GOAL OF THE EXERCISE: Leave out the pictures and retype exactly the lines from the line with "This screenshot has height=659, width=1521." through the end of the listing below.
######
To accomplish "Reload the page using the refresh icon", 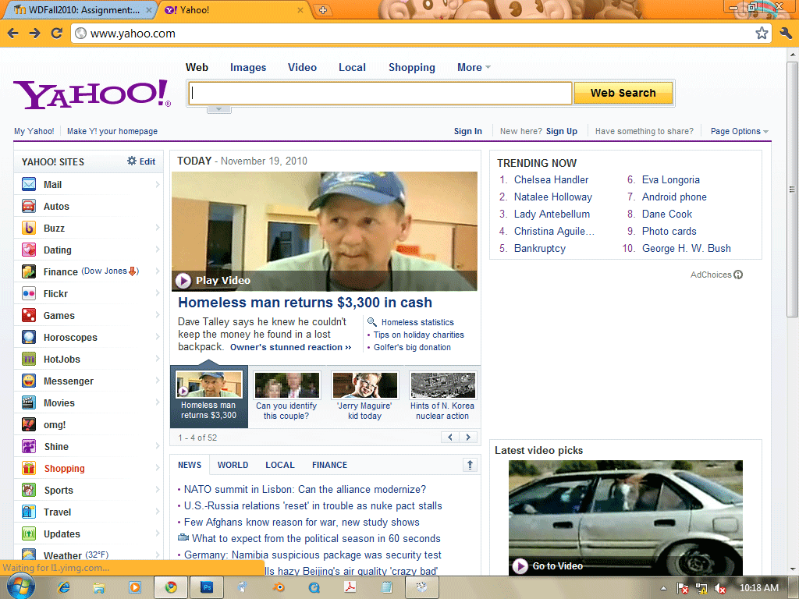I will tap(56, 33).
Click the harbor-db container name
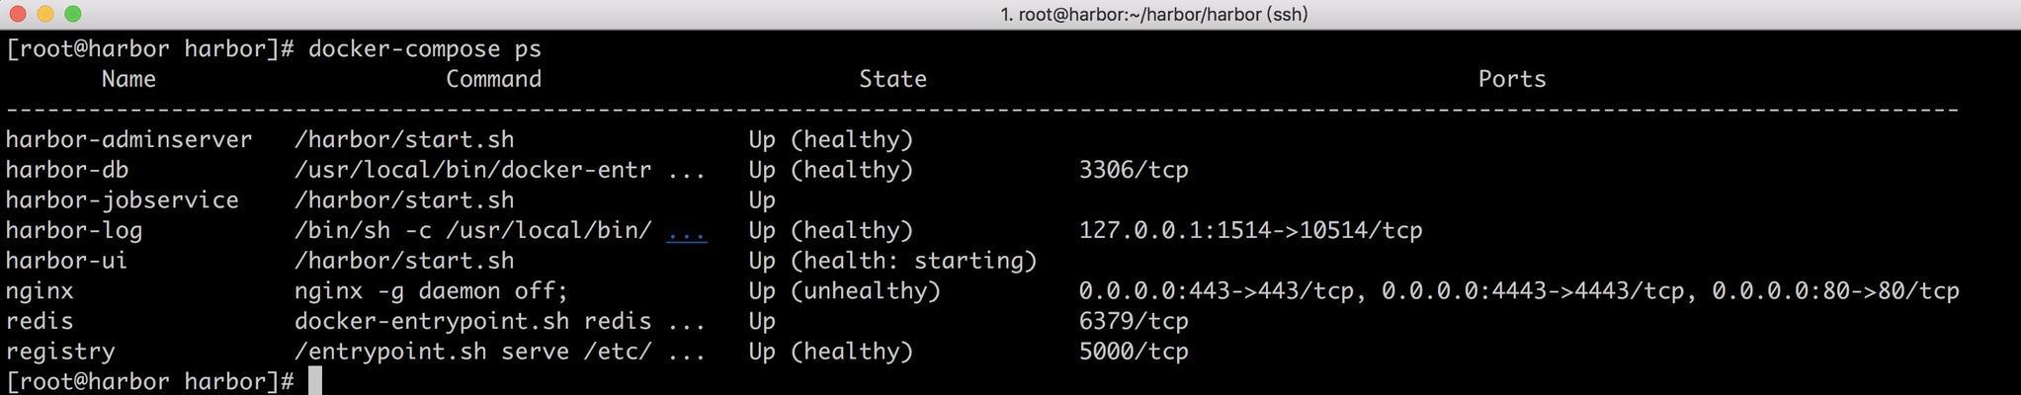The image size is (2021, 395). click(67, 170)
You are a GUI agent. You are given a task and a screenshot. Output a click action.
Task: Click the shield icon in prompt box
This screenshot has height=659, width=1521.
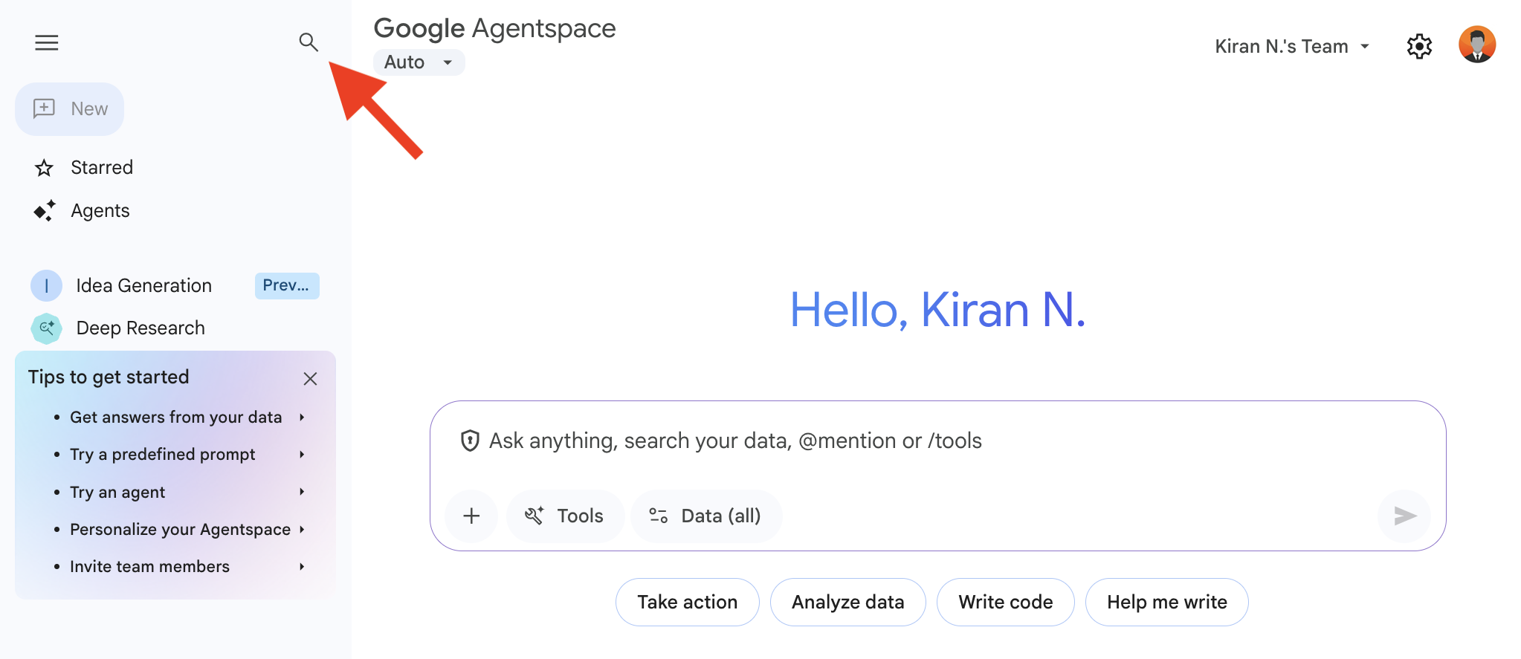point(470,441)
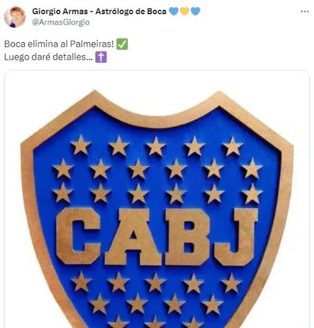This screenshot has width=314, height=328.
Task: Click the gold letter J on the crest
Action: (x=237, y=237)
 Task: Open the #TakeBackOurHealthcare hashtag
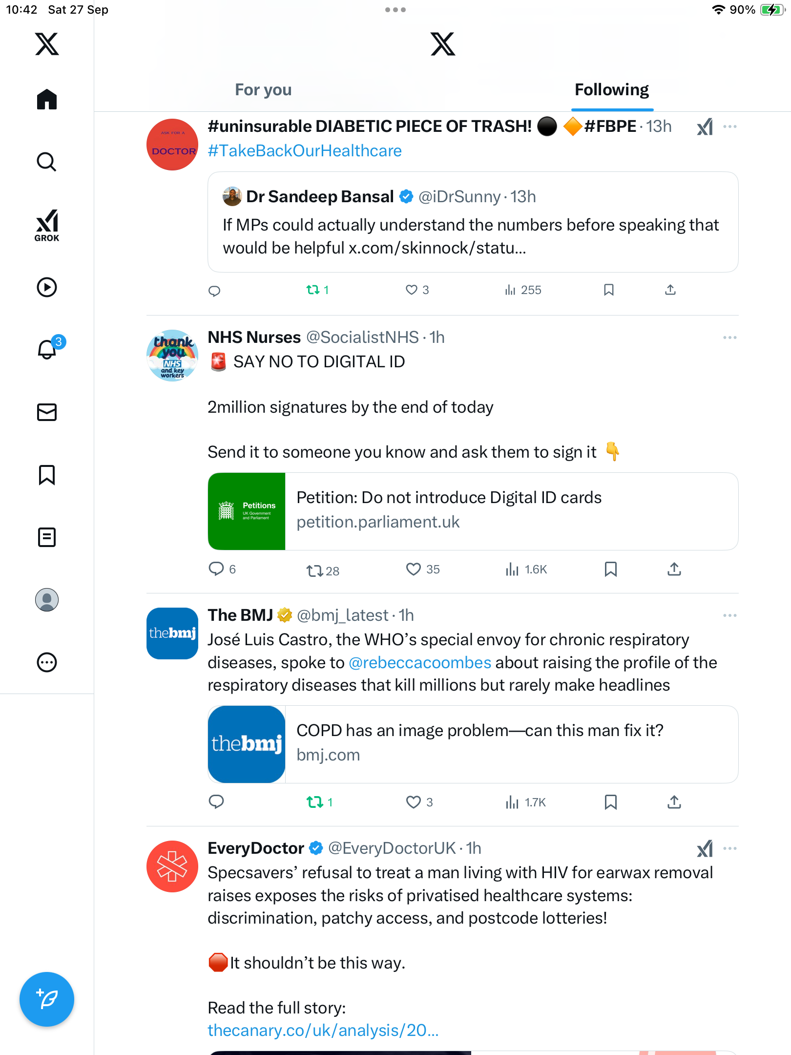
######
WRITTEN ANSWER:
This screenshot has height=659, width=1521.
point(470,441)
This screenshot has width=314, height=328.
Task: Click the gold letter J on the crest
Action: (x=237, y=237)
 Task: Open the #TakeBackOurHealthcare hashtag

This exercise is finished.